A man cannot be too careful in the choice of his enemies.
- Oscar Wilde
Hey, Marge. Isn't it great being married
to someone who's recklessly impulsive?
- The Simpsons Movie (2007)
Now, if you don't mind, I'd appreciate it if you could lower your wand.
- the movie Harry Potter and the Prisoner of Azkaban
Always forgive your enemies -
nothing annoys them so much.
- Oscar Wilde
One good Husband is worth two good Wives;
for the scarcer things are, the more they're valued.
- Benjamin Franklin
Stay hopeless and confused. Keep polishing those skills.
- the movie When a Man Loves a Woman (1994)
I don't care whose fault this was, just get it sorted!
And could someone please bring me something deep fat fried
and smothered in chocolate.
- the movie Shrek 2
Sucking the marrow out of life
doesn't mean choking on the bone.
- Robin Williams as John Keating
in the 1989 movie Dead Poets Society
Confucius might have said:
Once frightened, twice smelly in armpit.
- Anonymous humor
A friend is someone who will bail you out of jail.
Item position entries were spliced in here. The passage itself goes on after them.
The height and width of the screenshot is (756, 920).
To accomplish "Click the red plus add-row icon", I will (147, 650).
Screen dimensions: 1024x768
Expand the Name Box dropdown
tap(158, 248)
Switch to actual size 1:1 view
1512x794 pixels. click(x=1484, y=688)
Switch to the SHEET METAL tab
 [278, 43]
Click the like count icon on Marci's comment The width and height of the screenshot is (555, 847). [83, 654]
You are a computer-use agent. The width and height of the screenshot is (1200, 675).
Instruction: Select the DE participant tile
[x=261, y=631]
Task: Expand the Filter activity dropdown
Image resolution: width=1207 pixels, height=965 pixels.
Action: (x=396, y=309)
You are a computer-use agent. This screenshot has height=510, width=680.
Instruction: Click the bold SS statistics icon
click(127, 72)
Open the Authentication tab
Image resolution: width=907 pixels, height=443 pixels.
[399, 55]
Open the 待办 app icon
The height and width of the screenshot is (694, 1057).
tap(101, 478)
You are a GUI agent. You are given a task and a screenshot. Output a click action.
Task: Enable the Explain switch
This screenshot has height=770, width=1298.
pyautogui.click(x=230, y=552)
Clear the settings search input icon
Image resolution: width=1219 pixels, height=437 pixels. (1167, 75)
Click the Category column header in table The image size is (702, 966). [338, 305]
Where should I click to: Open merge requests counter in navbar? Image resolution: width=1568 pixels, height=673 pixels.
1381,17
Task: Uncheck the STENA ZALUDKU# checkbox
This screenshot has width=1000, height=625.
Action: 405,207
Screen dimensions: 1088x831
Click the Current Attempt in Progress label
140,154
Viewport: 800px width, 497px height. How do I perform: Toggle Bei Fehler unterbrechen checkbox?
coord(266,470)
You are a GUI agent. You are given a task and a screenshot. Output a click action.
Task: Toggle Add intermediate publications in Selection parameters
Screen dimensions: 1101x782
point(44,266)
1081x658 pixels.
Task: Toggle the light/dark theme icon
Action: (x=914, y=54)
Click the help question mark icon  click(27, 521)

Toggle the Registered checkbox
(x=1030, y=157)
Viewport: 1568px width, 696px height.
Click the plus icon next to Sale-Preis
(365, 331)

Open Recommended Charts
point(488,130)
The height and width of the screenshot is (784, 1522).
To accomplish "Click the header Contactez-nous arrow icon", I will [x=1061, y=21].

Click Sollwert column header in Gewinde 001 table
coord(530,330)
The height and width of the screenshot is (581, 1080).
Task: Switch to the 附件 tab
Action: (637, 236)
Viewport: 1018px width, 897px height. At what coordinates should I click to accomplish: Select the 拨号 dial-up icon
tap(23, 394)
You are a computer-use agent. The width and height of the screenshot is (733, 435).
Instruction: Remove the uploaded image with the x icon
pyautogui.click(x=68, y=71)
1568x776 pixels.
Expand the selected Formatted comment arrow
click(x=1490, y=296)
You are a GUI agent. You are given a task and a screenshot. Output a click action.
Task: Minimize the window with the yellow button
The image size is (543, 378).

A best friend is the one sitting next
to you saying "boy was that fun."
- The Maugles
You'll live to be a hundred if you give up
all the things that make you want to.
- the movie Interiors
The proper office of a friend is to side with you
when you are in the wrong.
Nearly anybody will side with you when you are in the right.
- Mark Twain
From wine what sudden friendship springs.
- John Gay
Serious illness doesn't bother me for long
because I am too inhospitable a host.
- Albert Schweitzer
Give a man one rabbit, and he will eat for a day;
give a man two rabbits, and he will
feed his family and his neighbors
and return you 64,768 rabbits in change.
- Anonymous
Never call an accountant a credit to his profession;
a good accountant is a debit to his profession.
- Charles Lyell
Oh, come on, Shrek, wake up and smell the pheromones!